Some lines hold the string "computer". Copy all of them from the material that follows.
-- Opening Marker --
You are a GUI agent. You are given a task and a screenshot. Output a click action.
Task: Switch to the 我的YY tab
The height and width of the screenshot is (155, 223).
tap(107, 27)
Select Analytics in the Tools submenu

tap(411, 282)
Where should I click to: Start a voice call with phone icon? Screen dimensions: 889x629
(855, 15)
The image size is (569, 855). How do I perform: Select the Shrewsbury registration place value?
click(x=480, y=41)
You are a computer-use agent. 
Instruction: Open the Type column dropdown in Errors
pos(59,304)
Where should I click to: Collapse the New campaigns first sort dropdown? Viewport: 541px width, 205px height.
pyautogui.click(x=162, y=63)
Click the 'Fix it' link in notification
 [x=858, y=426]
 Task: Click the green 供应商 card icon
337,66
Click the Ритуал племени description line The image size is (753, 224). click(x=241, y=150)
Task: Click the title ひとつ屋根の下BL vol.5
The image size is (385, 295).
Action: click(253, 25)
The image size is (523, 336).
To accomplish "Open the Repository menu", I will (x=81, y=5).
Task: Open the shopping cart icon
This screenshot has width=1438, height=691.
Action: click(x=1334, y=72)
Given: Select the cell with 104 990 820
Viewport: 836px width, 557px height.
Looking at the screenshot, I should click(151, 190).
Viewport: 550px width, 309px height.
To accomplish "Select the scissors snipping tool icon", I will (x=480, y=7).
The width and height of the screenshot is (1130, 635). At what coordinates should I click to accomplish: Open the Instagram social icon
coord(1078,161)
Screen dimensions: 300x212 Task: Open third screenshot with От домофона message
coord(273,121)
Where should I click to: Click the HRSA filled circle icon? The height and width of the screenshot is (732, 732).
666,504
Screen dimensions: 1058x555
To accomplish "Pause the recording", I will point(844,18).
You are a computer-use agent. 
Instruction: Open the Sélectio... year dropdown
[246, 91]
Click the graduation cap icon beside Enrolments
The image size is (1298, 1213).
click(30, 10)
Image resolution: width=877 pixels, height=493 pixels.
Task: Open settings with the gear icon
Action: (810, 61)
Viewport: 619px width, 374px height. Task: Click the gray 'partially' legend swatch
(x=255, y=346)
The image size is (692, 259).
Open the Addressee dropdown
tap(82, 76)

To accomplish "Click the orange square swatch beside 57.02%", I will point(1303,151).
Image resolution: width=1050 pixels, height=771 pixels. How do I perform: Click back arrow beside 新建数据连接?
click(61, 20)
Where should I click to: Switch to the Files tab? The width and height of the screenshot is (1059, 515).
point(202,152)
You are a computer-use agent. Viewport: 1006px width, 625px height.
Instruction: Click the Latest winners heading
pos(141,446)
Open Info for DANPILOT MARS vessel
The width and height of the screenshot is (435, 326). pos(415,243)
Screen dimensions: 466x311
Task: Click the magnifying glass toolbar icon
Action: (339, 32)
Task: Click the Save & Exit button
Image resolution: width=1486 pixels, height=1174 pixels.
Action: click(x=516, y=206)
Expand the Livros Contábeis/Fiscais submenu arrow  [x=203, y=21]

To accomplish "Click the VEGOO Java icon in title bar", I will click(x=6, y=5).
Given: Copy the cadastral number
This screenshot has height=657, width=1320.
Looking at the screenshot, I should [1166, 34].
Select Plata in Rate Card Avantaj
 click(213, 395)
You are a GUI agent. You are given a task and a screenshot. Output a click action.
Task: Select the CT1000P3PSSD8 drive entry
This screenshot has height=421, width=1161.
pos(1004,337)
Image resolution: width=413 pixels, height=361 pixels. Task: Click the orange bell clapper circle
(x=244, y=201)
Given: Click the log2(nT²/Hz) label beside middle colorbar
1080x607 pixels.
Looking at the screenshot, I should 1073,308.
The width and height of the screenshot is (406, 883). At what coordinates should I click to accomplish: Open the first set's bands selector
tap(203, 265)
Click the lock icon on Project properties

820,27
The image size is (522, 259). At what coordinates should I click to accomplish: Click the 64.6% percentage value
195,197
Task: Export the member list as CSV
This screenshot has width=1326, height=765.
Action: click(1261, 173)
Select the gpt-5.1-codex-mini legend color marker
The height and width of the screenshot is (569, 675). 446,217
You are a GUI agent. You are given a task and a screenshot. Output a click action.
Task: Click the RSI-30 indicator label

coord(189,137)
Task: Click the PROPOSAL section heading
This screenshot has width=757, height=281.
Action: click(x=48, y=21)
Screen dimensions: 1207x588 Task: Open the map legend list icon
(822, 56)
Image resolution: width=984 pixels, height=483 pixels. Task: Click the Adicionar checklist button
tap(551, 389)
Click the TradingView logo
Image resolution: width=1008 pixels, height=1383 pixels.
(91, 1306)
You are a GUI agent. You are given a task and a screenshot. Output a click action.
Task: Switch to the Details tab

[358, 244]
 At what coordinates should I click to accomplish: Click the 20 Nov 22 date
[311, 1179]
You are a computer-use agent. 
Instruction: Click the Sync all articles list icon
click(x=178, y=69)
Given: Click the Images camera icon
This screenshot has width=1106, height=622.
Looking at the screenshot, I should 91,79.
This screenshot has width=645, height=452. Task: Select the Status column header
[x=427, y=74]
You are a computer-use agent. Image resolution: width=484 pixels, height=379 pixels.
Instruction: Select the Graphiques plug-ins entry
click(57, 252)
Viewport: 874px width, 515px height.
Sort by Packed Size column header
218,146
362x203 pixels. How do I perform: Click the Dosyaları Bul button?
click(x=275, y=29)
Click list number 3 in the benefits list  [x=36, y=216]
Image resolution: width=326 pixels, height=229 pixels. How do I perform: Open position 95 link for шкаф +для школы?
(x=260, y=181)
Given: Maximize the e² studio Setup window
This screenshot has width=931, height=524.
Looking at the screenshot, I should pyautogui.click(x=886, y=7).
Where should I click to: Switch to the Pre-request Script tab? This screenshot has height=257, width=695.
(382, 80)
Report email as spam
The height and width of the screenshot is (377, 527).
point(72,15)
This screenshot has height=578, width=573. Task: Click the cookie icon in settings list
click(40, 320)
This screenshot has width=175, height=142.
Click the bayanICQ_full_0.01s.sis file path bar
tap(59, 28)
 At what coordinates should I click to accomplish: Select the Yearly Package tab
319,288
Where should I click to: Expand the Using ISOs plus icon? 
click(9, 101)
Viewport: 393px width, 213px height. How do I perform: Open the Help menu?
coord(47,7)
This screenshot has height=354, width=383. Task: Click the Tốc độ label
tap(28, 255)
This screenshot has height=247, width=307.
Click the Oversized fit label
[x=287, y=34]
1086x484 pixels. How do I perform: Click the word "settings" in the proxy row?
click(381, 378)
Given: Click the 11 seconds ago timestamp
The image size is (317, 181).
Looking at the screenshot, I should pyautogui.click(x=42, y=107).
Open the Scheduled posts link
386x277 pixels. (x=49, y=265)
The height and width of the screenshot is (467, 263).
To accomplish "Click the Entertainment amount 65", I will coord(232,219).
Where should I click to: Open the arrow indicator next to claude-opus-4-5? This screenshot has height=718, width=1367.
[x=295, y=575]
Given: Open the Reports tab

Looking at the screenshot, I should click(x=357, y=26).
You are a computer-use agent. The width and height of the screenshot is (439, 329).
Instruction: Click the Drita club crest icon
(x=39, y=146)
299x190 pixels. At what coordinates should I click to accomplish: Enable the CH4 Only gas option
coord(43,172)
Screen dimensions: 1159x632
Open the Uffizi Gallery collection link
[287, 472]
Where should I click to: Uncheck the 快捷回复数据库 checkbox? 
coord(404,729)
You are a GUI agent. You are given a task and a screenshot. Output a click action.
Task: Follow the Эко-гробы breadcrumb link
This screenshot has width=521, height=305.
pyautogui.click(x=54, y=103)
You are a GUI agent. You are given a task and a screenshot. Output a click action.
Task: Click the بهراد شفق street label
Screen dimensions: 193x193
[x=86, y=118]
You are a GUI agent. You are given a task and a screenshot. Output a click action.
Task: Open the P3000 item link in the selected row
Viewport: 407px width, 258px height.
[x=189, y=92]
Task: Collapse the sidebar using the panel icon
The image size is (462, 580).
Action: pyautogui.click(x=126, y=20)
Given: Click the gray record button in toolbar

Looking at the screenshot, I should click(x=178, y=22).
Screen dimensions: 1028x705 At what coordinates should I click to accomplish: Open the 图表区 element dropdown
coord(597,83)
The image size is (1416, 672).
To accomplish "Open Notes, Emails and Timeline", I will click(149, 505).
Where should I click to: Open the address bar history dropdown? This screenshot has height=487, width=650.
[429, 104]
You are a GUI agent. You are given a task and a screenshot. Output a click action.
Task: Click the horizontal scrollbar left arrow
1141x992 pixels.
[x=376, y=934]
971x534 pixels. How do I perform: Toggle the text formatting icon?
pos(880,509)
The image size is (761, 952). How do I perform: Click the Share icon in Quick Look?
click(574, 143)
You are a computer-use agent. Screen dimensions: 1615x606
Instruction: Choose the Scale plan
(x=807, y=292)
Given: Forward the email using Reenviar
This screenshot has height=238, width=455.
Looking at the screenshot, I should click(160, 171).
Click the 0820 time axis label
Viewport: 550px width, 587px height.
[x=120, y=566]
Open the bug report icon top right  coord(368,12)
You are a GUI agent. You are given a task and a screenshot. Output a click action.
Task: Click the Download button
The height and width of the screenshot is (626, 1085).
-- Closing Marker --
> Written solution:
You are a computer-use agent. 
You are a computer-use agent. 
You are a computer-use agent. Viewport: 1006px width, 625px height.
You are a computer-use agent. 
You are a computer-use agent. Image resolution: width=484 pixels, height=379 pixels.
You are a computer-use agent. The width and height of the screenshot is (439, 329).
You are a computer-use agent. Screen dimensions: 1615x606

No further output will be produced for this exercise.